The divestments ordered by the Antitrust Authority were the following:

  • That Brink’s divest 41 active transport trucks to a local or potential local competitor registered in the National Agency for Controlled Materials, but other than Prosegur, the main player in the market.
  • To relocate 20 transport trucks operating in the Metropolitan Area of Buenos Aires to other areas of Argentina where Prosegur provides its services in the transportation and cash processing market.
  • Behavioural measures in order to show the evolution of the market, monitor the existing supply and maintain competitiveness and the presence of competitive prices.

In this regard, the parties must report to the Antitrust Authority every six months:

  1. The status of compliance with divestment commitments; and
  2. The documentation necessary for the Antitrust Authority to verify the traceability of the transport trucks circulating in Buenos Aires and Mar del Plata in order to compare the number of transport trucks circulating in the areas where the divestment and/or relocation commitments must be fulfilled.

 

Divestment ordered in Mirgor-Brighstar merger

The Antitrust Authority conditioned in December 2021 the approval of the acquisition of Brighstar Argentina by Mirgor to certain conditions, given the concerns expressed about the reduction from three to two of the relevant companies in the cell phone production and commercialization market, where Mirgor was already the leading manufacturer of cell phones in Argentina.

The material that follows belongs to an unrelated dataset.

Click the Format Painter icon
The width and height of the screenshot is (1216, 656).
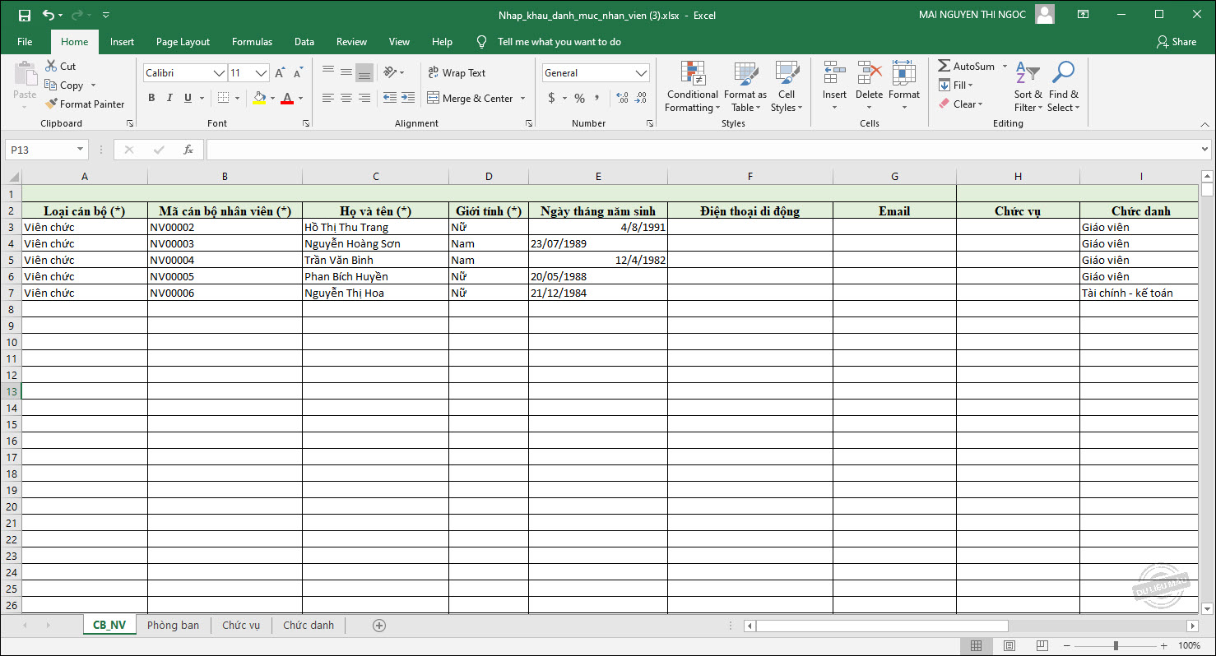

The obligations imposed by the Antitrust Authority to Mirgor are: (i) to sell the cell phones to carriers and retailers under non-discriminatory market conditions in relation to the retailer GMRA; (ii) not to subject or condition the sale of the cell phones to the acquisition of other products; (iii) not to unreasonably deny the sale of the products; (iv) not to reduce margins in the retail marketing segment as a result of the increase in wholesale prices; (v) to guarantee the maintenance and development of the human and productive resources incorporated as a result of the operation; (vi) report the monthly wholesale prices charged by Mirgor to the mobile phones marketers; (vii) report the monthly retail prices charged by GMRA; (viii) inform, if new contracts with national and/or international brands are to be made; (ix) carry out a program of integrity in antitrust matters to be presented within ninety days, involving all Mirgor’s management personnel, including the managers appointed in other companies at its request; and (x) make public to its clients and the general public the conditions imposed. For the obligations conduct described in (i), (ii), (iii) and (iv) above, Mirgor may choose to comply with the obligations contained therein or to be replaced by the divestiture of all retail assets, including Mirgor’s cell phones.